So, over to Kaitlin…

Friday 14 July 2017

Q & A: Balli Kaur Jaswal

Balli Kaur Jaswal is a Singaporean novelist of Punjabi extraction.  As a child, she lived all over the world, thanks to her roaming diplomat father. After studying for an undergraduate creative writing degree in the US she continued work on her first novel, Inheritance, during a year spent in the UK, where she was a recipient of the David TK Wong Fellowship at the University of East Anglia – an award made annually to a novelist whose work deals with some aspect of East Asia. She then moved to Australia to do a postgraduate teaching degree in Melbourne, where she met her partner. She ended up staying in Melbourne for 5 years. In 2014, Inheritance won the Sydney Morning Herald’s Best Young Australian Novelist Award. She then moved back to Singapore, and in 2015 her second novel Sugarbread was a finalist for the city-state’s richest literary prize, the Epigram Books Fiction Prize.  Her recently-published third novel, Erotic Stories For Punjabi Widows, was the subject of a hotly-contested auction won by HarperCollins, in London, for a six-figure GBP sum.

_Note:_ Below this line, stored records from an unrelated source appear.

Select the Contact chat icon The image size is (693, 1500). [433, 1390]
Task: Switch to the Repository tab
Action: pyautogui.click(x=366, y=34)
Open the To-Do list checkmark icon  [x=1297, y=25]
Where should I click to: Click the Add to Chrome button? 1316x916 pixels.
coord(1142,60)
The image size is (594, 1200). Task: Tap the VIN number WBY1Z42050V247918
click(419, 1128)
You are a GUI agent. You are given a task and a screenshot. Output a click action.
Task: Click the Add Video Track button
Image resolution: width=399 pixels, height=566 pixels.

Erotic Stories For Punjabi Widows follows members of the Punjabi immigrant community in the UK as they struggle to negotiate between two cultures. It is set in London, in Southhall, an area which is home to a large Punjabi population. Balli says her novel is about “a group of Punjabi widows who sign up for a literacy class, which quickly evolves into a space where they can speak freely about things that their community considers taboo. At first, their discussions are centred on erotic fantasies but as the trust builds, the women become empowered to break their silence about other injustices in the community.”